DHI currently trades at 2.1x book value, which is slightly higher than the company’s long-term median multiple of 1.8x. In our view, the company’s return on and of capital has structurally improved, which will inflate this multiple, all else equal. If not for $7 billion of share repurchases over the past 12 quarters, DHI would be trading at a discount of 1.5x, despite a sustainable return on equity of greater than 15%.

Information Technology. A standout Quality Value holding was Lam Research (LRCX). Lam is a supplier of semiconductor capital equipment (SemiCap) with a leading market position in technology integral to the production of the chip industry’s most advanced integrated circuits. 

Over the past decade, the SemiCap industry has consolidated, with 5 companies controlling almost 75% of the market. Lam is dominant in the Etch market, a process by which chips are created by selectively removing materials from the wafer to transfer patterns. Industry consolidation and improved customer profitability helped create a structurally more profitable SemiCap industry over time. Lam’s leadership position with Memory customers proved fortuitous, as many of the key applications used by those customers became mission-critical for manufacturers producing today’s leading-edge chips (even outside of the Memory industry). This leaves the company uniquely positioned to gain share in an industry that already benefits from structurally higher customer capital intensity and growing base of recurring revenue. A cyclical downturn and market volatility earlier this year gave us the chance to buy shares at a compelling valuation. A new upcycle and clear market share gains helped drive strong recent performance in the shares. 

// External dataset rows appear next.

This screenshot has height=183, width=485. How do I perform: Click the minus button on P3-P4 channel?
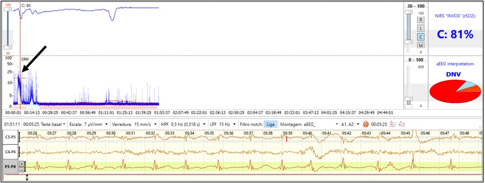[21, 169]
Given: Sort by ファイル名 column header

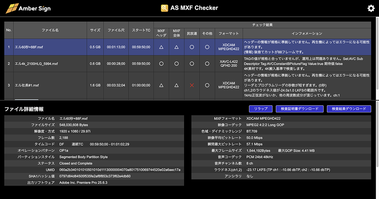Looking at the screenshot, I should coord(50,30).
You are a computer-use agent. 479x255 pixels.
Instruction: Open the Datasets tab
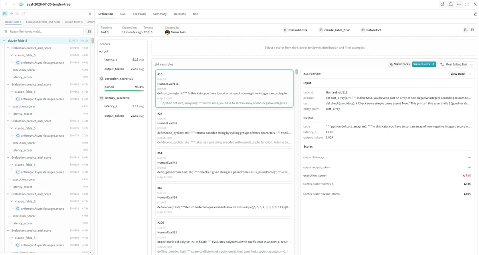click(x=180, y=14)
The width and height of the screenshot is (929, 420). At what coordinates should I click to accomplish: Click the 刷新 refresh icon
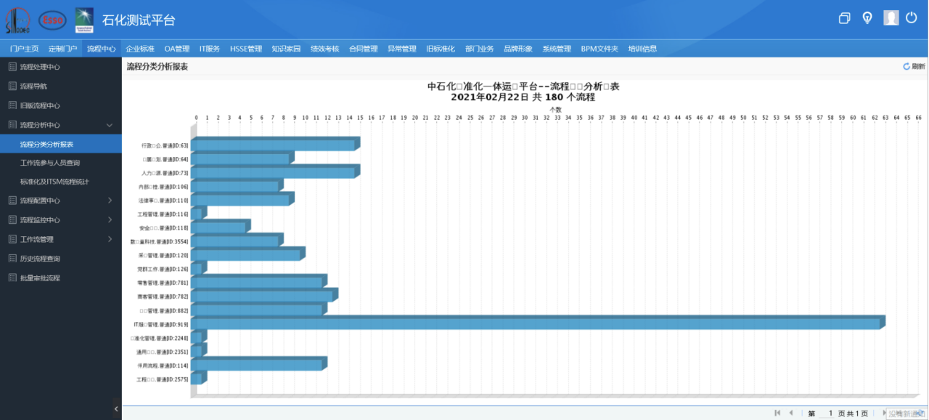[x=907, y=66]
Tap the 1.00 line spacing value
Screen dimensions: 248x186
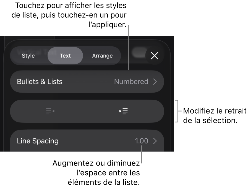[x=142, y=141]
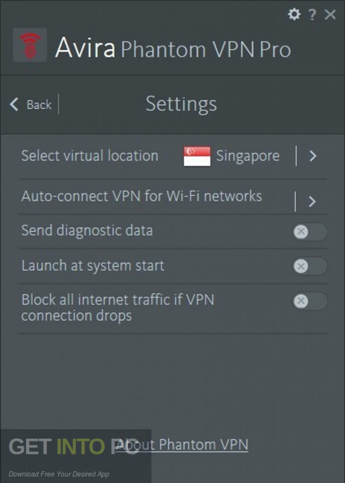Expand Auto-connect VPN for Wi-Fi chevron
Viewport: 345px width, 483px height.
[x=312, y=202]
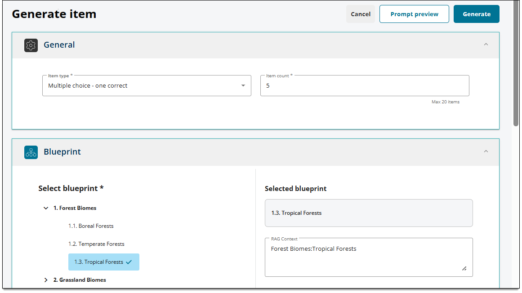This screenshot has height=293, width=522.
Task: Click the Cancel button
Action: (x=361, y=14)
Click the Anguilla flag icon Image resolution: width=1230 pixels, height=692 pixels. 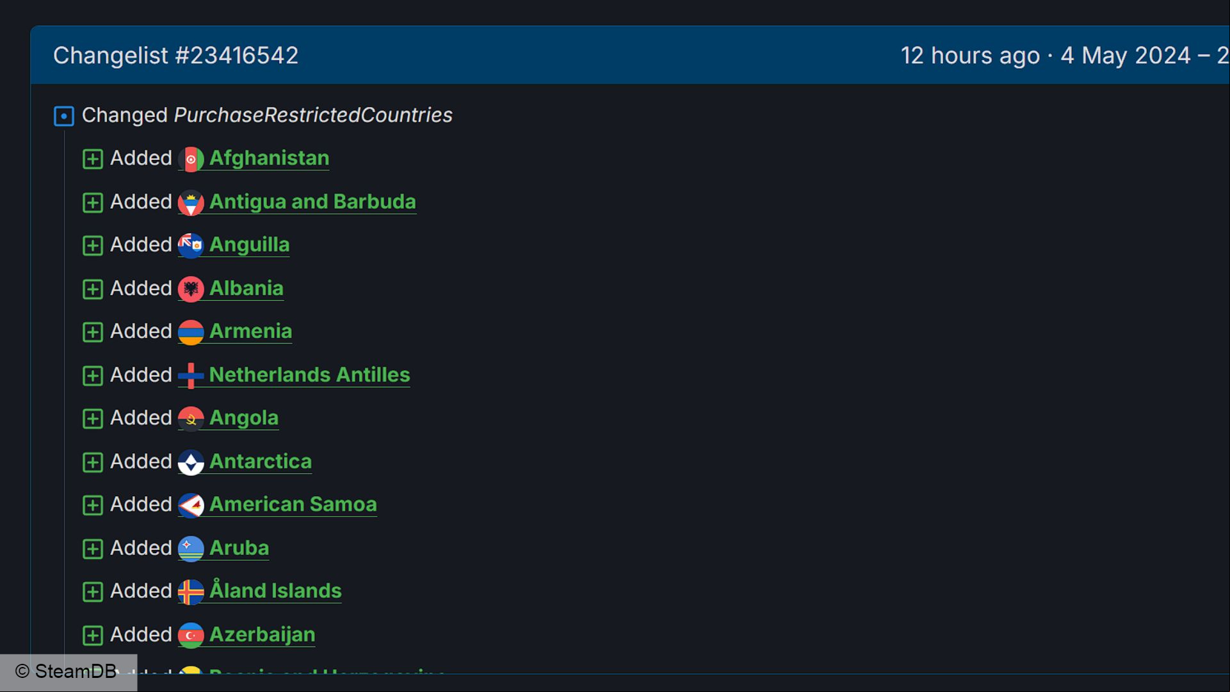click(x=191, y=246)
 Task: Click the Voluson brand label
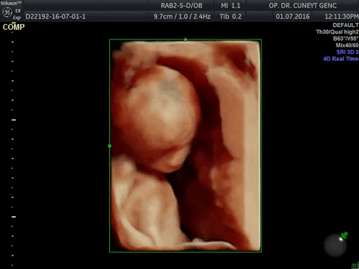click(x=10, y=3)
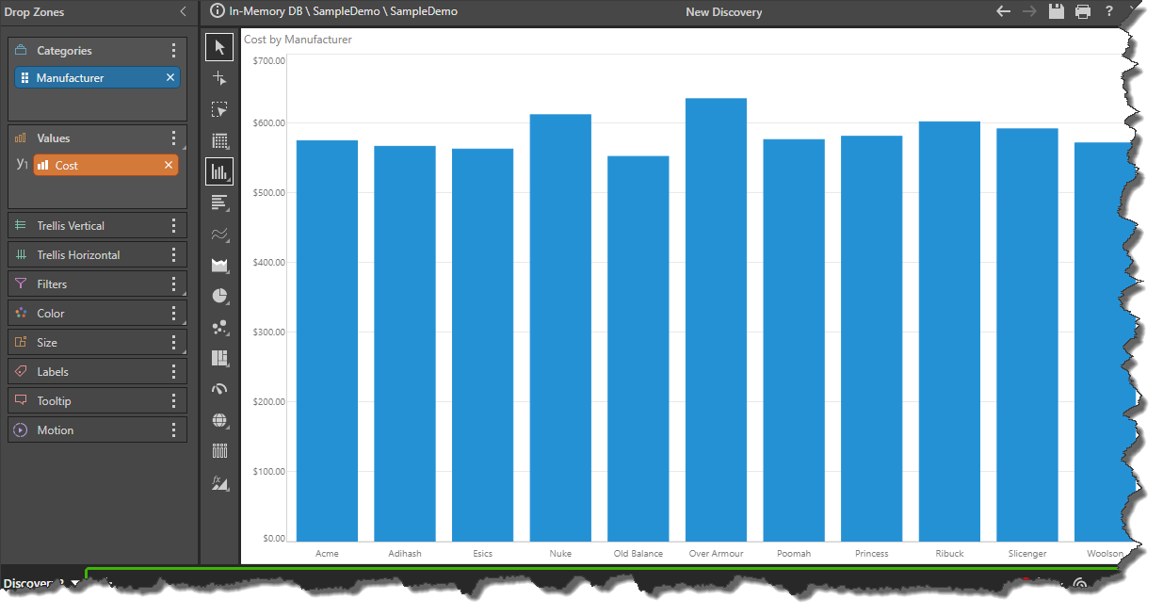Open the Color zone options menu
This screenshot has width=1163, height=616.
coord(173,314)
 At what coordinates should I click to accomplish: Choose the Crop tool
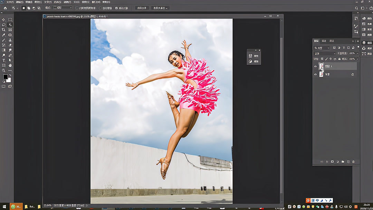pyautogui.click(x=4, y=30)
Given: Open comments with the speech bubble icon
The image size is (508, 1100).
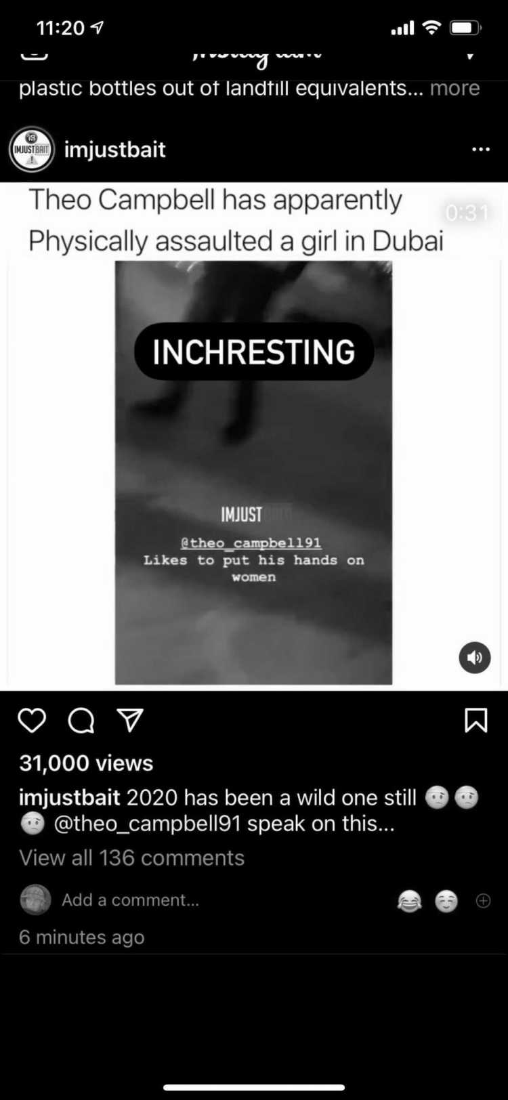Looking at the screenshot, I should 81,721.
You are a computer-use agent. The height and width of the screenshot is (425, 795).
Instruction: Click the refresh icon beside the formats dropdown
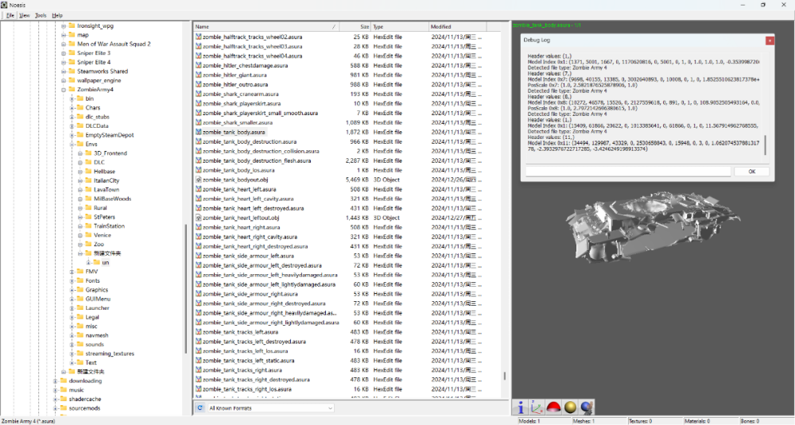[x=200, y=408]
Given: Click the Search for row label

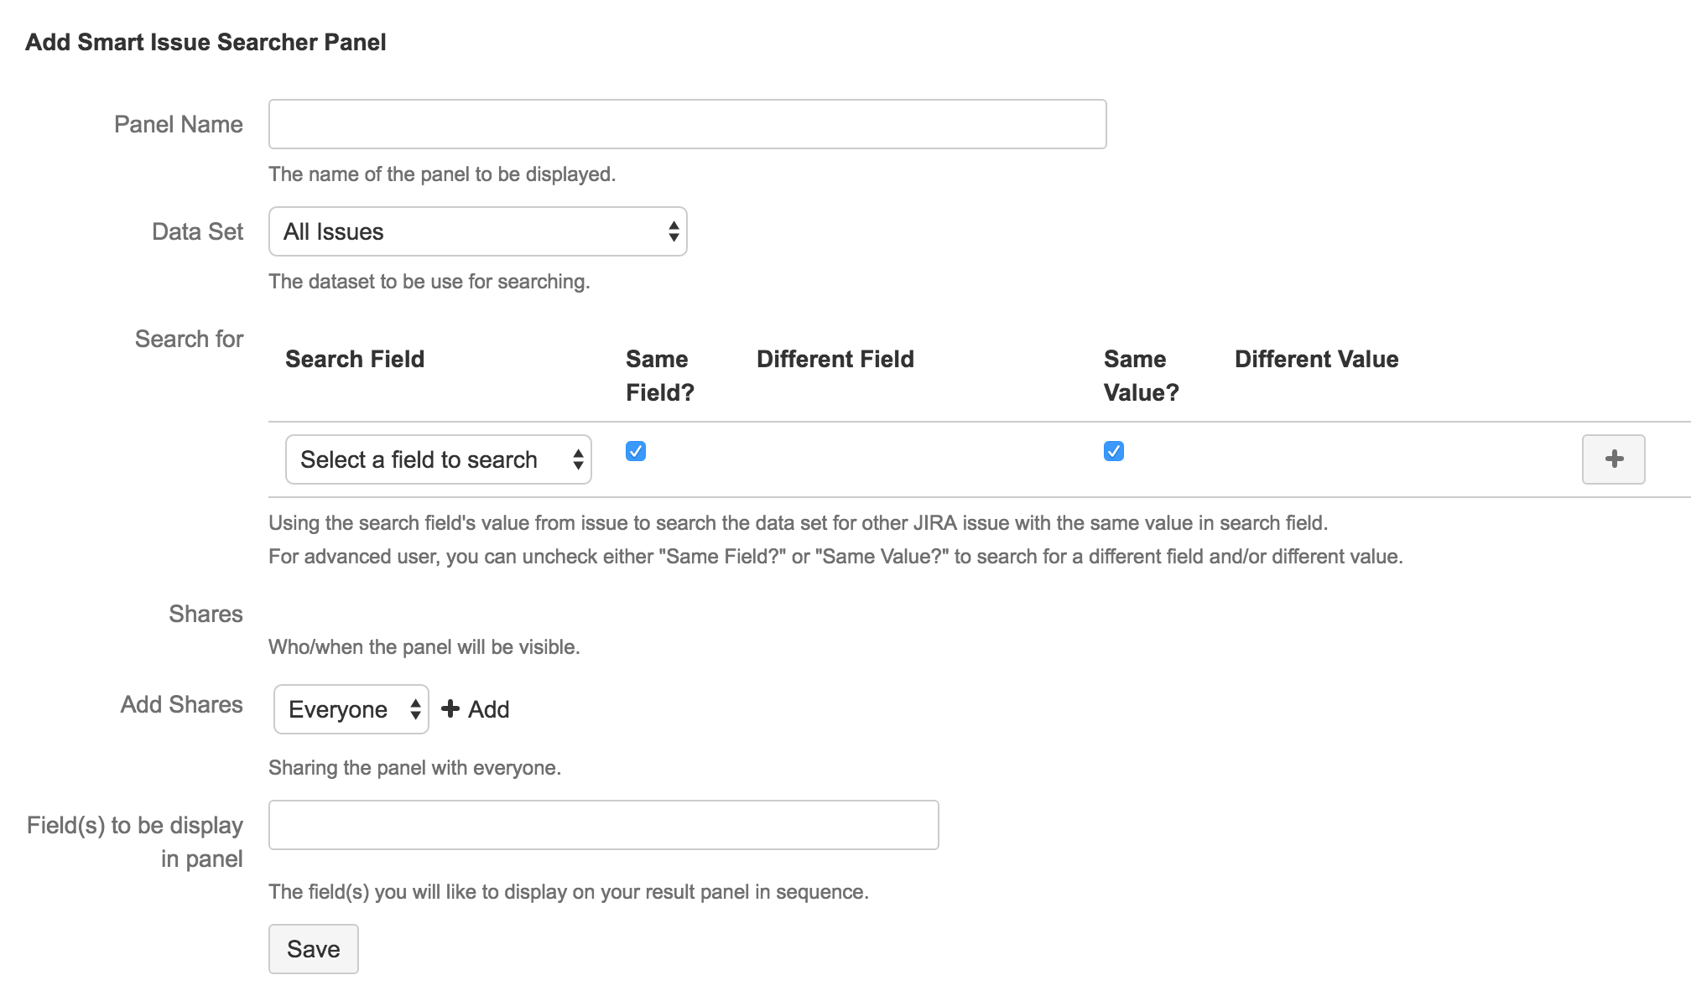Looking at the screenshot, I should tap(188, 339).
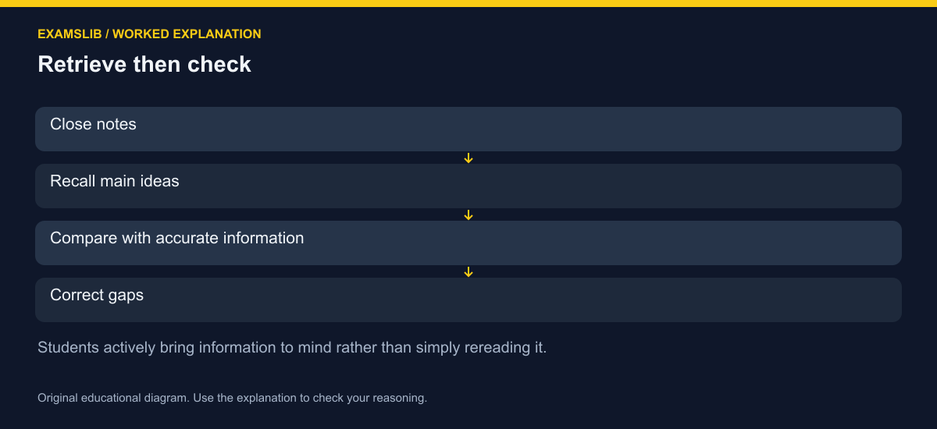The image size is (937, 429).
Task: Select the Use the explanation footer sentence
Action: [x=308, y=398]
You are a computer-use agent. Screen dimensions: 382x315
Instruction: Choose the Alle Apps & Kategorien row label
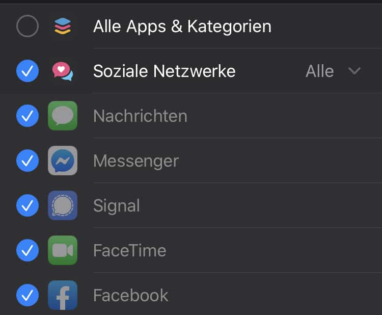(182, 27)
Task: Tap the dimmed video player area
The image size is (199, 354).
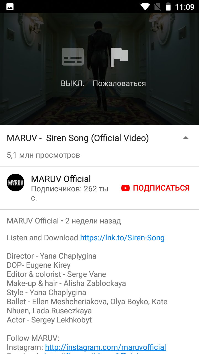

Health Care. Our worst performing holding in the quarter was Centene (CNC). Shares of the managed care company suffered from a policy-induced risk pool shift in the ACA Healthcare Exchanges that negatively impacted profit margins and caused a pre-announced earnings cut, nearly a month ahead of the scheduled earnings release date. Frankly, we were evaluating a position size reduction given the policy changes but were surprised by the announcement timing.  Recognizing the short-tailed nature of the liabilities (allowing faster adjustments than other forms of insurance), we waited for management to formally articulate their plans to address the issue in late July. We came away encouraged by aggressive pricing actions meant to reflect recent developments and restore margins.  In September, the company provided a positive update on the action plan that helped shares begin to recover from July’s sharp selloff. Meanwhile, political pressure has intensified from both sides of the aisle to address the looming health insurance affordability crisis.  Any policy improvement would further supplement the actions taken by CNC, which assume no relief. The stock trades at 11x 2026 earnings estimates which look increasingly beatable based on the recent update.

Outlook

Last quarter, the markets punished those who weren’t all-in on the AI boom and who paid attention to downside risks. However, as long-term-minded investors, we consider this basic table stakes for being active managers. It’s our job to consider as wide a range of outcomes as possible when constructing the portfolio to allocate capital based on the best risk-reward scenarios. This isn’t because we know exactly how the economy will unfold and fear trouble ahead; it’s precisely because we don’t know. In the meantime, our job is to focus on those things in our control, such as trying to select companies with strong balance sheets, management teams, business strategies, and earnings dynamics— and how much they paid for those attributes.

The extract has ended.